Un aspetto piuttosto curioso è che molte di queste scuole hanno l’intento più o meno esplicito di “fare filosofia”. Ne è un esempio PRAXIS, “scuola” che si è svolta a Forlì dal 21 al 26 luglio, capitanata dal colosso della filosofia italiana Carlo Sini, affiancato da Florinda Cambria, Rocco Ronchi e Federico Leoni. Tra Marx, Wittgenstein e Peirce, tra filosofia analitica e continentale, tra materialismo assoluto ed empirismo radicale, si è cercato di dare vita a quella chimera che sarebbe la famigerata “pratica” filosofica. Un nobile sforzo che, tuttavia, è rimasto imbrigliato in una dimensione speculativa e unilaterale. Una serie di lezioni inequivocabilmente frontali che da un lato ha senz’altro soddisfatto il bisogno conoscitivo e nozionistico dei partecipanti, ma che dall’altro ha trascurato, a mio avviso, il palpabile desiderio di alcuni di spaziare al di là di pagine già scritte in direzione di una riflessione più ampia alla ricerca di una differente sfumatura del concetto di “pratica”.

Differente sfumatura che personalmente ho incontrato invece nella scuola di Trieste, decisamente meno accademica, capitanata da Pier Aldo Rovatti. Non proprio una “summer school” stricto sensu, visto che si è svolta, a weekend alterni, tra gennaio e maggio, ma pur sempre facente parte del panorama filosofico extra-accademico. Qui, le stanze del Dipartimento di Salute Mentale che hanno ospitato la scuola si sono riempite, invece che del ticchettio di penne che redigono diligentemente paginate di appunti, di una commistione di voci diverse che chiedevano, interagivano e dissentivano. Non una filosofia accademica, arroccata tra parole e discorsi autoreferenziali, ma una filosofia che è tornata ad essere prima di tutto una contestazione del sapere costituito, un interrogarsi emotivamente su se stessi e sul mondo – o che almeno ci ha provato, correndo gioiosamente il rischio di macchiare la linda veste del sapere con un po’ di sano caos.

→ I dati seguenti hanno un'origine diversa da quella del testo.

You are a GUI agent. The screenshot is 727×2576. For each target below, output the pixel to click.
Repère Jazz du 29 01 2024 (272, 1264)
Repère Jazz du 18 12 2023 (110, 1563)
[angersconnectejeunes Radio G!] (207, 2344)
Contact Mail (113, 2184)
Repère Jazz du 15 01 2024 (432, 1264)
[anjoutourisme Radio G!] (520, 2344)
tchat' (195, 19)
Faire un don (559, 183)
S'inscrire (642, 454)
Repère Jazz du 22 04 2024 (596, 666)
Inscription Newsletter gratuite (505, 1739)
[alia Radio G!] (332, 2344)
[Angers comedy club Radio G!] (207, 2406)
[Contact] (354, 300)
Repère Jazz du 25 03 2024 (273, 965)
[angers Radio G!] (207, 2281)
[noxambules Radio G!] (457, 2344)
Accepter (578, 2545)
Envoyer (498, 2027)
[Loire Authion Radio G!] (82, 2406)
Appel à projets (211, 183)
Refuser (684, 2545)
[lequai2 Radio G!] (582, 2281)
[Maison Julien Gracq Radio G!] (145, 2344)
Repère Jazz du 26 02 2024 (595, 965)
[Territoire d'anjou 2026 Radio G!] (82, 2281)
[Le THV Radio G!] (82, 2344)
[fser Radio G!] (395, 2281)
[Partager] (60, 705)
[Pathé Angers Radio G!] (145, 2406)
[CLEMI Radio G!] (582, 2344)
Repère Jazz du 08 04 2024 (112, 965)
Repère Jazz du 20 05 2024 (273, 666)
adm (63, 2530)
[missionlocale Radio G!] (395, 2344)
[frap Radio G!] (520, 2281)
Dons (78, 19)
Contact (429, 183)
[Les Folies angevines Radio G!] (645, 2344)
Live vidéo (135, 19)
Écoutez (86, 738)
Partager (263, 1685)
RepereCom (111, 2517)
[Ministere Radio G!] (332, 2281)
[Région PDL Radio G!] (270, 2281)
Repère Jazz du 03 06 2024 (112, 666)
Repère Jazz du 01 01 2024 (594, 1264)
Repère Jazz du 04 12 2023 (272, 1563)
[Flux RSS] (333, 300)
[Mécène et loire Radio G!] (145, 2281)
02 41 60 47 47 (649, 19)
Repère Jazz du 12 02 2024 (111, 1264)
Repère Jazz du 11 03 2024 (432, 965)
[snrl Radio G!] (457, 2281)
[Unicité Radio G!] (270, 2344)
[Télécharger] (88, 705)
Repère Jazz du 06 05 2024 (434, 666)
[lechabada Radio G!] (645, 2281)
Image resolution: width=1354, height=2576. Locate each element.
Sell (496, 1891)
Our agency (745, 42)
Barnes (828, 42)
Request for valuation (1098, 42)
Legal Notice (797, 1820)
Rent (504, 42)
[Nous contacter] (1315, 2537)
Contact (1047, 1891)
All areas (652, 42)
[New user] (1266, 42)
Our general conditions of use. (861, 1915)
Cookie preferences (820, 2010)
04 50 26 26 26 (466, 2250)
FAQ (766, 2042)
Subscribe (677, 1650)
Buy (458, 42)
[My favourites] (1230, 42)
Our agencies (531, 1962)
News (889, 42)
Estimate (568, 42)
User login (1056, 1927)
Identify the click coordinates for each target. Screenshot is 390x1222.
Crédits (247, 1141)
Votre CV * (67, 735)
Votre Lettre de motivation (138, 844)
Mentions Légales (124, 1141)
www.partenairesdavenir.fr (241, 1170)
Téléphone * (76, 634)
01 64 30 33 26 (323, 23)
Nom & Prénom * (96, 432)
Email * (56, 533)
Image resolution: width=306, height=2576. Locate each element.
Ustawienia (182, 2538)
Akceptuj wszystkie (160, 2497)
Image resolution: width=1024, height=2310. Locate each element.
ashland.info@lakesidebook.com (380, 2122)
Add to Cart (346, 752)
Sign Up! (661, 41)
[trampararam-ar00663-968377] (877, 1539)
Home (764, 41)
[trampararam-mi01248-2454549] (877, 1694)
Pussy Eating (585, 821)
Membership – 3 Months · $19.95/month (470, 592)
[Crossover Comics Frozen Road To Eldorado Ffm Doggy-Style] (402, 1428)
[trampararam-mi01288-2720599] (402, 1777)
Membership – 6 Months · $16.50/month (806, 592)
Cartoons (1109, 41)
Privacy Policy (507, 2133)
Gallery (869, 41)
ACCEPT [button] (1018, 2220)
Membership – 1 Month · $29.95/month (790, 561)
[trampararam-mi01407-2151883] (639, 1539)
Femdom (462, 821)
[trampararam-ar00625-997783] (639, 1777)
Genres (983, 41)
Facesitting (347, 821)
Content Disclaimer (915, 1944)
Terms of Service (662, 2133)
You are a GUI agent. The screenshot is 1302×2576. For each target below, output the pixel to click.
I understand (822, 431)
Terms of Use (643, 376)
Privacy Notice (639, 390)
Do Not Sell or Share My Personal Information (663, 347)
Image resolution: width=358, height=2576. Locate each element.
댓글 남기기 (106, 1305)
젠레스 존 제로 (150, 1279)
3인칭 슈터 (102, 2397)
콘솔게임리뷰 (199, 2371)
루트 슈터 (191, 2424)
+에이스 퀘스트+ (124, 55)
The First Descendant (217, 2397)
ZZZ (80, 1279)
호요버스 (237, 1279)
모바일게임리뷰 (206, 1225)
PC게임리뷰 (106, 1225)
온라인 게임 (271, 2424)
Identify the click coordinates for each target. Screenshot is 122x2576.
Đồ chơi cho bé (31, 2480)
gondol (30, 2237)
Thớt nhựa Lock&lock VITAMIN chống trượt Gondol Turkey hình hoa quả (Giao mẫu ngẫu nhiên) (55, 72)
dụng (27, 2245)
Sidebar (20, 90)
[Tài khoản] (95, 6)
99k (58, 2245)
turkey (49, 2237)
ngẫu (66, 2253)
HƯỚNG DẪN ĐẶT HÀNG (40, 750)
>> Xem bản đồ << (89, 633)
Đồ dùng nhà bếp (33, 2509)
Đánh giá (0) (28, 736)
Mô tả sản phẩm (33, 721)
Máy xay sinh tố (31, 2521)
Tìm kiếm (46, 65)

Uscendo fuori dal sistema universitario che tende a istituzionalizzarla, a mercificarla, a nozionizzarala, la filosofia può diventare altro da ciò è costretta ad essere. Può dismettere gli abiti accademici con cui è stata vestita (e ama vestirsi), per farsi pratica, per farsi mondo, per farsi relazione, per giungere davvero a rovesciare continuamente l’uno nell’altro il toccante e il toccato, il guardante e il guardato. Può, insomma, scardinarsi, uscire dal frigorifero egoriferito in cui è stata posta dagli stessi filosofi, per ricrearsi – anche ignorante, anche ridicola – come interrogativo, come sfida, come complicità, e non come soluzione. Oppure la filosofia può continuare, come ha sempre fatto, a parlare di se stessa come unico e autocelebrativo oggetto delle proprie riflessioni, gonfiando all’ennesima potenza una scintillante autorità fatta di chiacchiere – perché non si mai visto “fare” filosofia con altro che con parole (o al limite, nei casi più nobili, con azioni che si accordano a parole).

La filosofia non ha un luogo prestabilito, e non può nemmeno essere contenutisticamente circoscrivibile. Arginarla puntando i riflettori verso un suo ipotetico interno significa spegnerla, renderla il soddisfacimento onanistico di bisogni psedointelletuali per frustrati di ogni età, e non più un desiderio di essere con gli altri. Questo vale per le università, per le “summer school” e per ogni luogo in cui si millanti di “fare filosofia” mentre la si insegna.

Ricordiamoci che parlare di filosofia e fare filosofia sono due pratiche ben diverse: due pratiche che non devono necessariamente escludersi a vicenda, ma che troppo spesso si tende a confondere. In una il desiderio di socializzazione è la cosa fondamentale ed eccede da ogni parte i contenuti che servono da esca ad un genuino incontro/scontro tra persone diverse, nell’altra la venerazione del sapere fa sbiadire chiunque porti parole indegne di un alto tenore filosofico. Entrambe si fanno con le parole, ma in una le parole espongono, impegnano, inquietano chi le pronuncia (e chi le ascolta), nell’altra le parole (filosofiche e non) spesso non sono altro che un prezioso ventaglio di carta utile soltanto a nascondere l’imbarazzo prodotto dal fatto che, di proprio, non si avrebbe proprio nulla da dire.